# Défi 1 : Distance relative
Yeza Ahem
Dehors, le temps est à l'orage. Impossible de sortir de chez soi. Et puis, sortir, à quoi bon ? Autant jouer avec le feu... ou plus exactement, dans le cas précis, avec la foudre, les torrents de boue et le vent implacable qui bat chaque obstacle : arbre ou mur...
Alors, je m'installe dans mon canapé et j'attends, les yeux rivés à la fenêtre, les oreilles en alerte au moindre son brusque qui interromprait le flux et reflux des bourrasques. Mon esprit s'évade quand, tout à coup, il s'arrête sur toi, Jean. Pourquoi maintenant ? Pourquoi pas.
Pas d'image, pas même de couleur. Ni le rouge du sang qui bat dans nos veines et que nous partageons, ni même le bleu du ciel du Nord qui n'en est pas un. Ni enfin le noir de l'obscurité qui parcourt parfois ton regard lointain.
Une volute de fumée entoure ton nom. Celle de ma cigarette, tout juste allumée, à moins que ce ne soit celle de la vapeur de ton extension électronique. Elle recouvre tout... embrume tout et forme comme un mur infranchissable.

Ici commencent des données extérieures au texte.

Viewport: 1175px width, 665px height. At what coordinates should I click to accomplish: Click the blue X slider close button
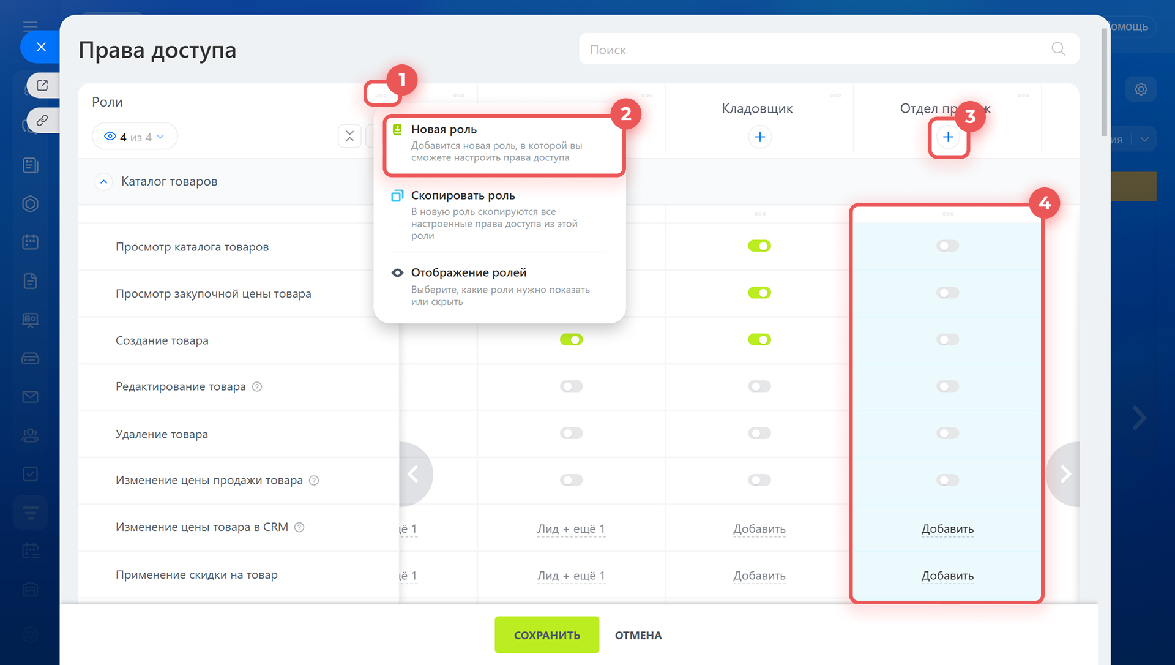(x=41, y=47)
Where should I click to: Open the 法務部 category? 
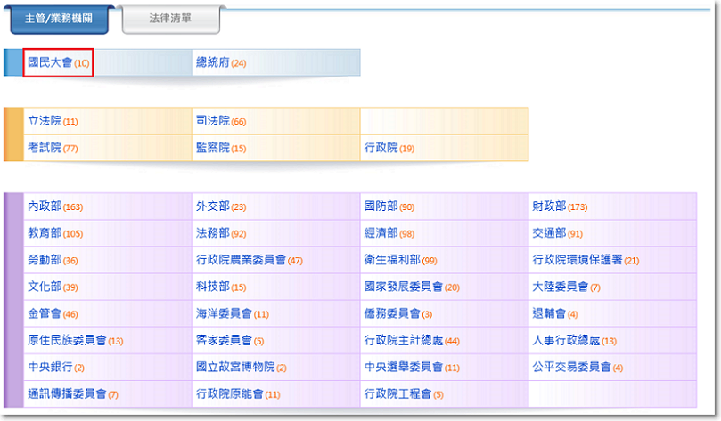pos(213,233)
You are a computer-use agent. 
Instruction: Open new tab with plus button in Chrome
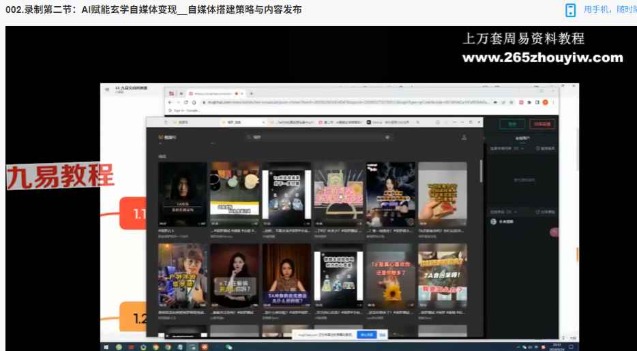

Pour le franchir, il faut être prudent et se battre tel le prince du conte, bravant les ronces entourant la forteresse de celle qui deviendra sa bien-aimée. Les épines ont beau arracher la chair, rien n'y fait, on avance, trop curieux de ce qu'il y a derrière, promesse d'aventure et même, qui sait ? De bonheur.

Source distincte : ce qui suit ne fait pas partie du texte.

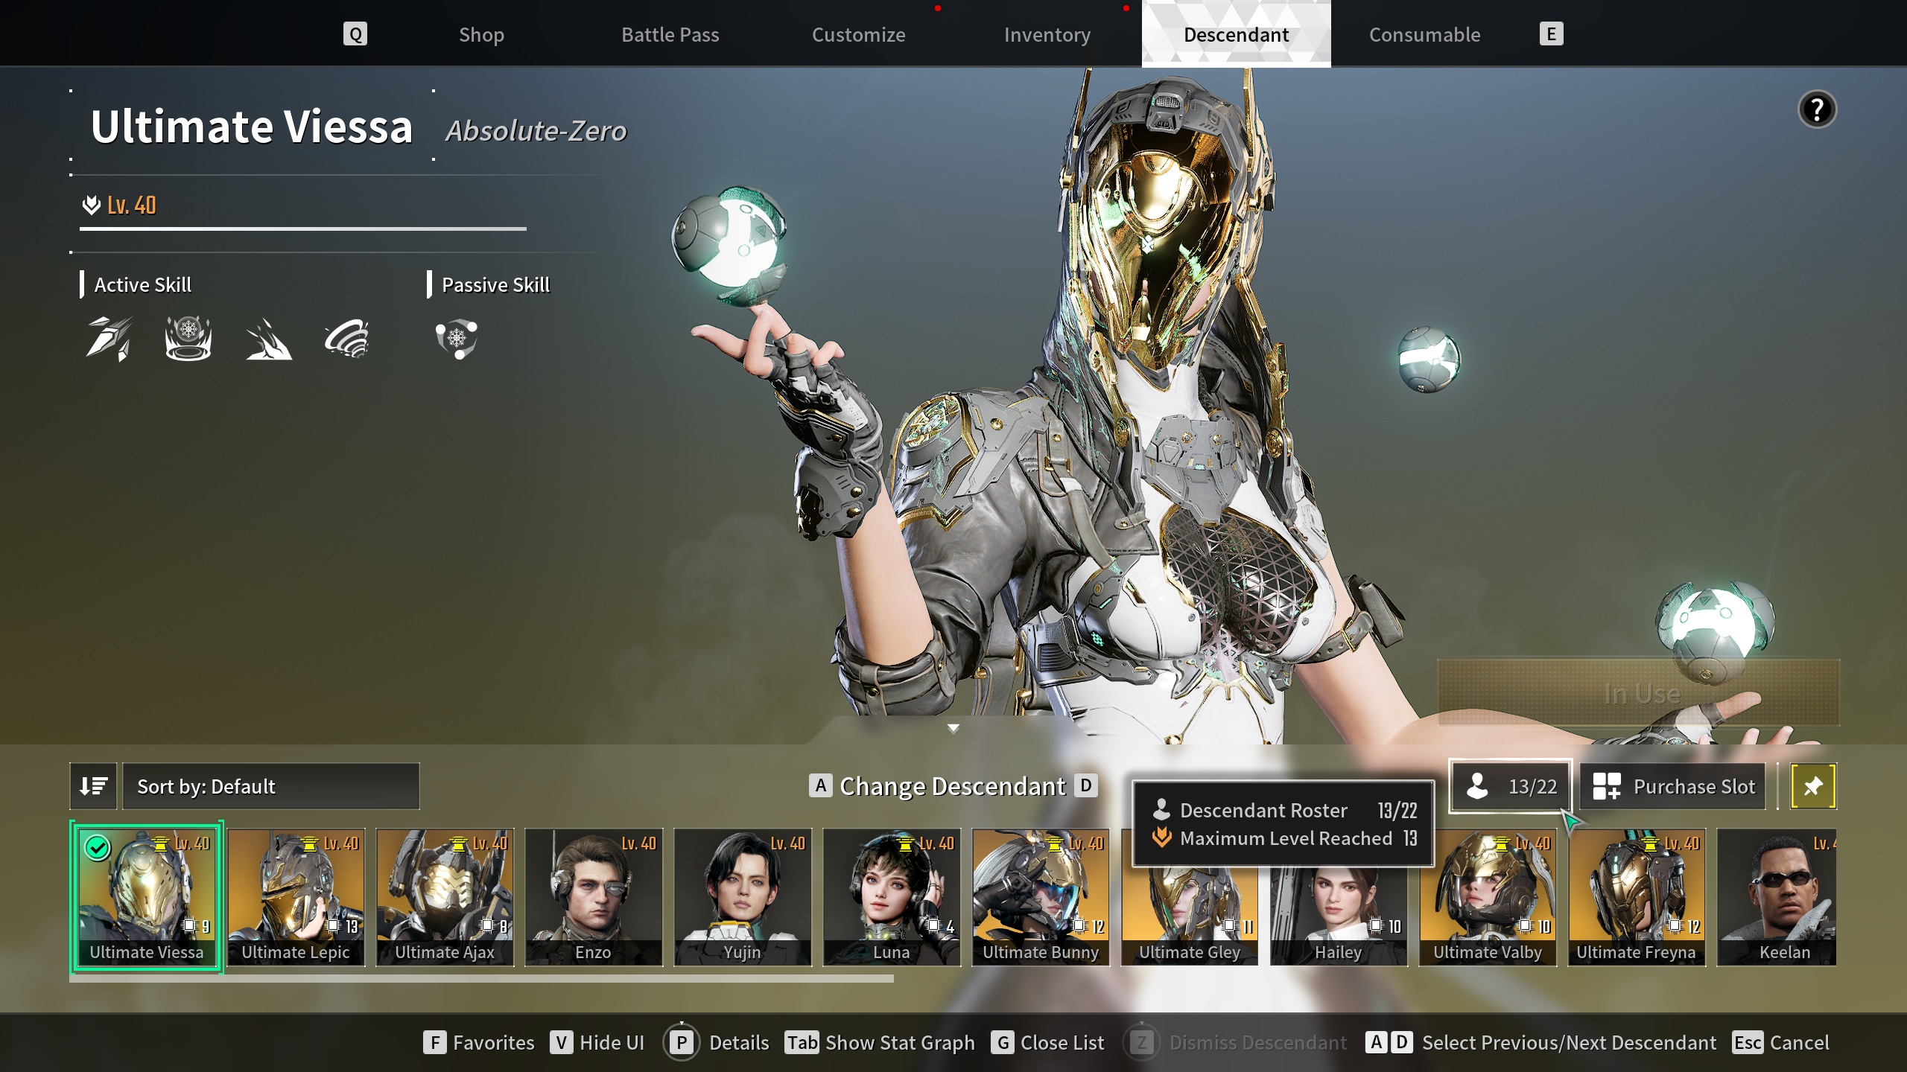This screenshot has width=1907, height=1072.
Task: Select the fourth spiral active skill icon
Action: click(x=347, y=339)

Quand, doucement, un chemin semble se dessiner, on accélère, sûr d'accéder au but, bien que celui-ci ne soit pas vraiment défini. Car, après tout, comment savoir ce qui se cache derrière tant d'obstacles ?
Tel un chat, enfin, on franchit les derniers mètres, prudemment, calculant chaque pas et les risques encourus si l'on va trop vite, trop loin... La proie est là, tout proche... un contour se dessine... tu es presque là...
Tu es là à présent, et tu souris, tu ris même ! Et tout à coup, il n'y a plus d'obscurité, plus de fumée, tout est illuminé, jusqu'à ton sourire à demi étonné de me voir débarquer dans tes songes. Ton visage apparaît...
... Avant de disparaître à nouveau. Tu te lèves, me tournes le dos et vas à la fenêtre. Dehors, pas d'orage. Il n'y a que des arbres, des champs, depuis ta fenêtre sous les toits. Plusieurs secondes passent. Et tu te retournes. Tes yeux, ton sourire, me disent : « rejoins-moi ! »
Et c'est ce que je fais.
Je ne suis plus dans mon canapé, entourée par la violence des éléments. Je suis à plus de 700 km de chez moi, et je regarde par une fenêtre que je connais bien. Je regarde les arbres, les feuilles, et le sol piqueté du jaune des fleurs de pissenlit. C'est le printemps.
Tout est calme. Je sens ton épaule contre la mienne et je suis rassurée, apaisée.
Un bruit, tout à coup, m'éjecte de mon rêve et je retourne brutalement dans cette enveloppe abandonnée sur mon canapé. Je souris. Je suis bien... heureuse, peut-être.